Great Adventure

How to Go from Zero to 132 on a Hot Day in Vegas

by Pavia Rosati
Richard

Ready for action. All photos by Pavia Rosati.

On a recent trip to Las Vegas, Fathom's Pavia Rosati has an adrenaline-rich afternoon doing something she never thought she'd do: drive a NASCAR.

LAS VEGAS – My history with race cars looks something like this:

Age 13, Florida

On tail end of trip to Disney World in Orlando, NASCAR-obsessed younger brother Peter begs mother to stop in Daytona on the way back home to New Jersey. Nice Italian mother indulges son. Since I'm not old enough to drive myself anywhere, we all spend the day watching cars tearing around an oval ring. For endless hours. And hours. Brother in heaven. Me bored to tears.

Age 18, New Jersey

Racing down route 130 from my best friend Jessie's house in East Brunswick to my house in Hamilton. Me in my Ford Taurus, Jessie and Peter in her VW Golf. New Jersey State Trooper (officers notorious for having badass take-no-prisoners-alive attitude) clocks us doing 88 mph in 50 mph zone. Jessie pulls up alongside me, rolls down window and says, "Cop. HIDE." Fast thinkers that we are, we pull off the road into an abandoned lot, drive to the back of a decrepit building, and park beside an abandoned trailer. Cop follows. "Girls," he says, "did you think I wouldn't find you? Really?" Miraculously, no speeding tickets are issued nor moving violations filed, much as they're warranted. Jessie, Peter, and I think it's all very exciting. My prosecutor father, less so.

**Material**
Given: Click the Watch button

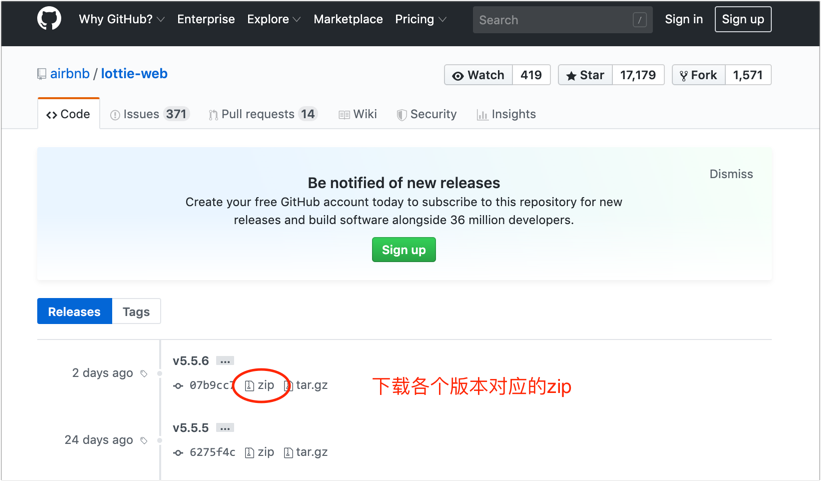Looking at the screenshot, I should click(478, 75).
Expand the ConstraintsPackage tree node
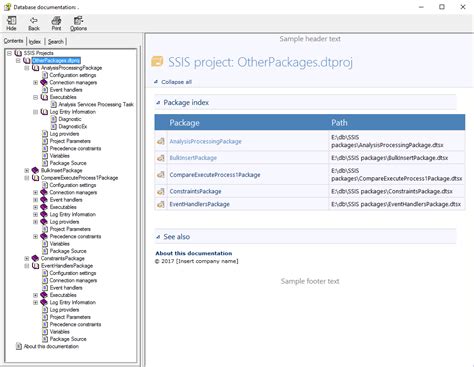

**Exercise**
How would you render this sentence from the Las Vegas racing piece in Spanish: "Fast thinkers that we are, we pull off the road into an abandoned lot, drive to the back of a decrepit building, and park beside an abandoned trailer."

**Correct output**
Con la rapidez mental que nos caracteriza, salimos de la carretera hacia un terreno abandonado, conducimos hasta la parte trasera de un edificio decrépito y nos estacionamos junto a un remolque abandonado.